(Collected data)

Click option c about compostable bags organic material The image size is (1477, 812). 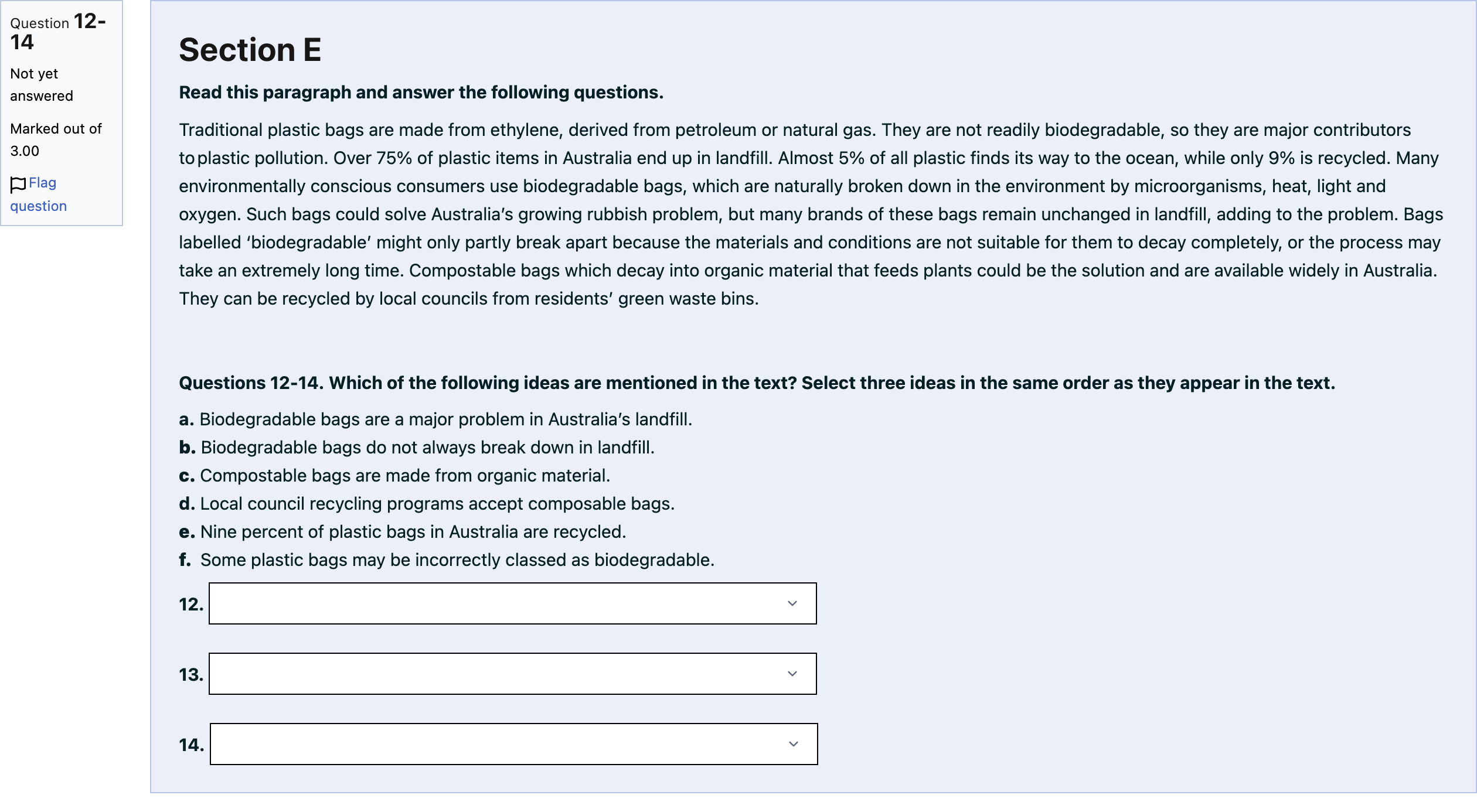point(394,476)
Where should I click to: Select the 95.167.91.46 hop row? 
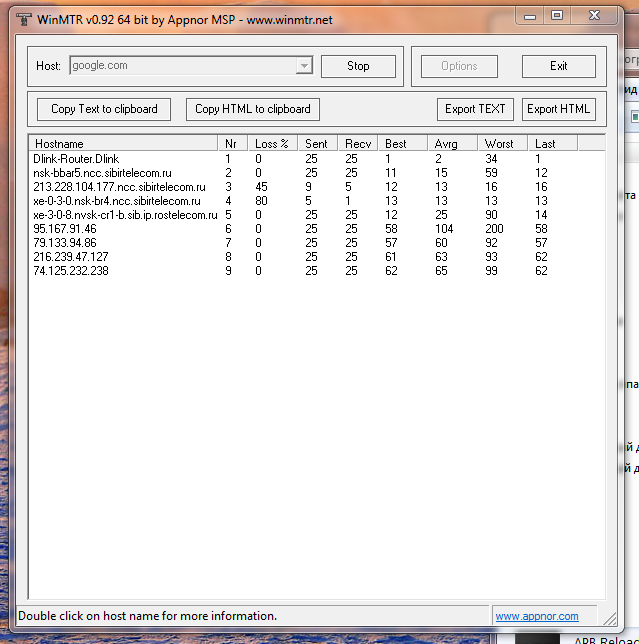point(64,229)
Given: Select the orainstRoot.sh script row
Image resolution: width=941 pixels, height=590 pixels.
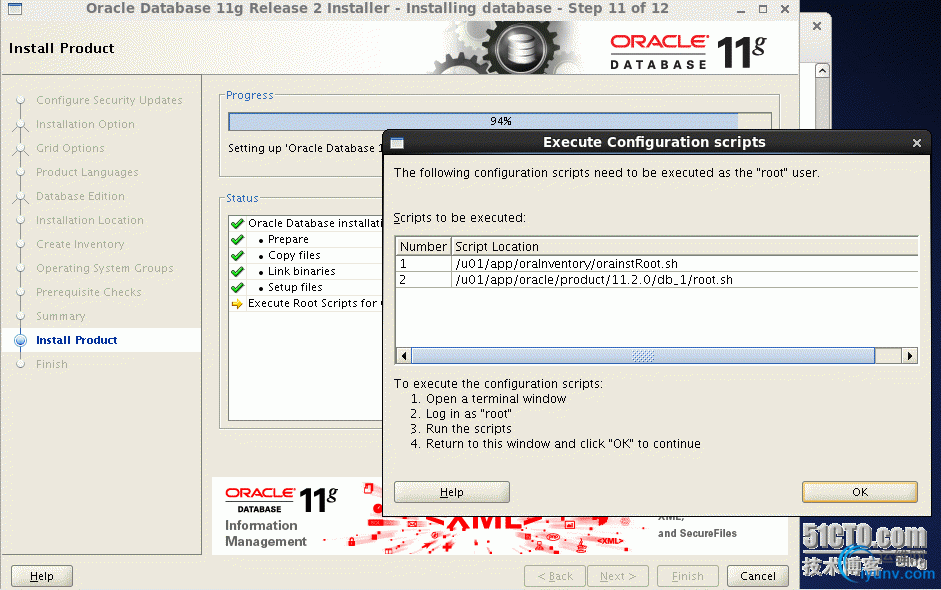Looking at the screenshot, I should (x=657, y=263).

### YOUR GOAL:
Please output the records from the line containing "Where should I" through the end of the records, both ends included. Leave the pictures out of your output.

### RESPONSE BELOW:
Where should I click to: Select the 95.167.91.46 hop row? 
point(64,229)
Given: Select the orainstRoot.sh script row
Image resolution: width=941 pixels, height=590 pixels.
Looking at the screenshot, I should (x=657, y=263).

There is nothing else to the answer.